Для тех, кто хочет обсудить их нищету и ее причин, мои наблюдения изложены следующим образом: во-первых, эти люди по-прежнему обязаны своим дворянам большой барщиной, землевладелец требует от крестьянина-арендатора наемного рабочего или его сына к себе на работу от четырех до шести дней в неделю без заработной платы. Подобным образом он берет его дочь на шесть лет без уплаты ей зарплаты, так и правитель забирает сына на службу в армию.

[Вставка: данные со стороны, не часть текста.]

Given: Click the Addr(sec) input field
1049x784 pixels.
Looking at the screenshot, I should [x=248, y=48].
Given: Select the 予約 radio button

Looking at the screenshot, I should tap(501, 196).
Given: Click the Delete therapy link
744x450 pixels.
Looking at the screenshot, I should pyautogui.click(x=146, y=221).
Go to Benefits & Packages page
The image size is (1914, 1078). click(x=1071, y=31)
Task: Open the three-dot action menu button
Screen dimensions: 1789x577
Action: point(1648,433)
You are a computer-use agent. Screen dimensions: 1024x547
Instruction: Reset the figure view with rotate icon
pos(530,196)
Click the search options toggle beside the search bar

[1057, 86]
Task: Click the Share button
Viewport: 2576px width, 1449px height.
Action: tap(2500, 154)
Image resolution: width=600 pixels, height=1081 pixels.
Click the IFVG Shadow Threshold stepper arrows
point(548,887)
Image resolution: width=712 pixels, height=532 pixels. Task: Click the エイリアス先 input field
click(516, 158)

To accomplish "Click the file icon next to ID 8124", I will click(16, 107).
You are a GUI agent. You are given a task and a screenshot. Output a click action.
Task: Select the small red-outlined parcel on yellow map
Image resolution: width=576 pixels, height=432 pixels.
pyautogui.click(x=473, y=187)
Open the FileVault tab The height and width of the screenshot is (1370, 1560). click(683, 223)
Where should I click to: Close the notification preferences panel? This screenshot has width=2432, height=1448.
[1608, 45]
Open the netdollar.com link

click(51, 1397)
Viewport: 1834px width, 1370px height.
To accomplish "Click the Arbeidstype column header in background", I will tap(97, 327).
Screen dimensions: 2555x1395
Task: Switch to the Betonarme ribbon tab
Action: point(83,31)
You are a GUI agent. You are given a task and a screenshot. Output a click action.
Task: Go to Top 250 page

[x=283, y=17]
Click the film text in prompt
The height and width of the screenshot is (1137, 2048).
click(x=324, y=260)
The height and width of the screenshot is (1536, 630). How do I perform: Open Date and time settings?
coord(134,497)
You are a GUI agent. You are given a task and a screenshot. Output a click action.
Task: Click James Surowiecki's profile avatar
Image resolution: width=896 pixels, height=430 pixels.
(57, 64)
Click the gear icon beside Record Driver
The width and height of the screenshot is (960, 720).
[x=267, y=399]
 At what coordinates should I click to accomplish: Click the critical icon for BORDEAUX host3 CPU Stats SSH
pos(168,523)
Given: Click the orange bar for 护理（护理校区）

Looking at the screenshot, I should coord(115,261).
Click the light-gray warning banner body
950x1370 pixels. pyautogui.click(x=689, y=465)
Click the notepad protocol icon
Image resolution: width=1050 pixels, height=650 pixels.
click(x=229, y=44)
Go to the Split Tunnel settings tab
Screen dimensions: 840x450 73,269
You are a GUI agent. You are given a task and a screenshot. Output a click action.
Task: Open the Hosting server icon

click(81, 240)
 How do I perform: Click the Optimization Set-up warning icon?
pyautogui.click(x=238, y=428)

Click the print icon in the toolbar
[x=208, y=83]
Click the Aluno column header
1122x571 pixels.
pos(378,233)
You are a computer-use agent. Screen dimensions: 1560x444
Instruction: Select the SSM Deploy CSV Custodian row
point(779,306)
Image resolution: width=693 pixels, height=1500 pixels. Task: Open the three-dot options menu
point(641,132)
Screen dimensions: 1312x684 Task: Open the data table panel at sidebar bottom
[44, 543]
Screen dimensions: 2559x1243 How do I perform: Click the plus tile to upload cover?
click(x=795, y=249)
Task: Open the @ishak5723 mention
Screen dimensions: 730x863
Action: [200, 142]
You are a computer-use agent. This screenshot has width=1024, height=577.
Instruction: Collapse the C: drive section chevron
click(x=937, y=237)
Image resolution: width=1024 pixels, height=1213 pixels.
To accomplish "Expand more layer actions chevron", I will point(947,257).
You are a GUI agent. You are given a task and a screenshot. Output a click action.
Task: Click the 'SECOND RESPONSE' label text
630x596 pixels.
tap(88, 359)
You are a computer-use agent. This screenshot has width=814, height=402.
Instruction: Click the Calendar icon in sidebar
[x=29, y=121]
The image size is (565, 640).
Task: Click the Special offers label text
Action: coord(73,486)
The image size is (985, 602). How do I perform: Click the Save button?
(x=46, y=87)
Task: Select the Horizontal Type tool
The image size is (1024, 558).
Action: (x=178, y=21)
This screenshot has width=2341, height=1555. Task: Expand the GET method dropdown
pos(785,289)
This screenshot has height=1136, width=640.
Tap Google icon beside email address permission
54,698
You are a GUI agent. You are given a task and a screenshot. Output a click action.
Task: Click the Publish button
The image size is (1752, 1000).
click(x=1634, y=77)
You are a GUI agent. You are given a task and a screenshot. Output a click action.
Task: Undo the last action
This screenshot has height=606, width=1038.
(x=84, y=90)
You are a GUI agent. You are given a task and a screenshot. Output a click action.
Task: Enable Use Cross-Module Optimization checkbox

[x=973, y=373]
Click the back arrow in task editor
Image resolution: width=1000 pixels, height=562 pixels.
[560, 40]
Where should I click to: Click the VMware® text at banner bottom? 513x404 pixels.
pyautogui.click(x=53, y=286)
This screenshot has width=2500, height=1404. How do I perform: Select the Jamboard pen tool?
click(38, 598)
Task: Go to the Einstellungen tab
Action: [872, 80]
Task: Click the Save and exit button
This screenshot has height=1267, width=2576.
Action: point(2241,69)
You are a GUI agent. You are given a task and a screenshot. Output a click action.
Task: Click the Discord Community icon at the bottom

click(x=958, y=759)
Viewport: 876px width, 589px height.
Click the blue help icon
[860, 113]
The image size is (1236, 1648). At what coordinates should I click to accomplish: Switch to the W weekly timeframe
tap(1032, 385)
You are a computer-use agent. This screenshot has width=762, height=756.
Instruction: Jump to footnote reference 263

Зависимый, или полузависимый крестьянин должны отрабатывать в зависимости от размера своего имущества. Так что встречаются деревни, где мужчина с женой и детьми работают от трех до пяти дней на дворянина, а оставшееся время на себя. Однако, за это он получает столько земли, от землевладельца, сколько захочет, сможет обработать.
Во-вторых, почва большей частью состояла из песка, так что при посеве и возделывании земли требовалось окружать ее небольшим забором, чтобы предотвратить выдувание почвы и семян [ветровая эрозия почв]. Поэтому можно выращивать только овес, картофель, рожь и редко где пшеницу.
В-третьих, это отсутствие культуры, особенно физической подготовки, трудолюбия, взаимопонимания и религии. Редко кто из людей ходит в церковь, только старики. Я сам часто видел, как пастор в воскресенье проводил службу для восьми или десяти человек, с полным отсутствием рвения. Так же, я выяснил у крестьянина, что его мальчик лет одиннадцати или двенадцати, что не умеет ни читать, ни писать и ничего не знает о религиозных учениях.
Так как я умел читать, и знал десять заповедей, я спросил, учили ли дети их в школе. Крестьянин ответил: «Да, они должны были учить, но мой сын не знает их и не умеет ни читать, ни писать. Я заставлял его, но он так и ничему не выучился». Поскольку, эти люди малообразованны даже в вопросах собственной религии, нехристианские и еретические книги служат тому, чтобы научить их ненавидеть другие вероисповедания. Поэтому такие люди достаточно слабы, и готовы верить разным родам басням. Читая книги, я убедился в этом, особенно после разговора с этим крестьянином. И мне пришлось сыграть роль могильщика: привязав камень к их книге, я утопил ее в большом озере.
После того, как я провел в этой деревне около трех месяцев, весь наш корпус отправился домой. Путь пролегал в Эльвангене через Плауэн, Нюрнберг, Байройт, Ансбах, и Динкельсбюль. Король уже ждал нас и в Шлоссфилде [Schlossfeld] был устроен смотр. Было необычайно холодной в этот день, хотя мы уже и привыкли к холоду. Перед тем, как мы прибыли в Эльванген, моя рота провела ночь в маленьком городке Вайльтинген, что располагался в “Старом Вюртемберге». Предполагалось, что все закричат от радости от возвращения домой после пересечения границы, но на деле были лишь ругань и препирания по поводу полученного плохого постоя. Эта кампания была окончена, и две мои сестры со старыми друзьями посетили нас с братом. Воссоединение семьи было большой радостью, и не могло быть большего доказательства семейной любви.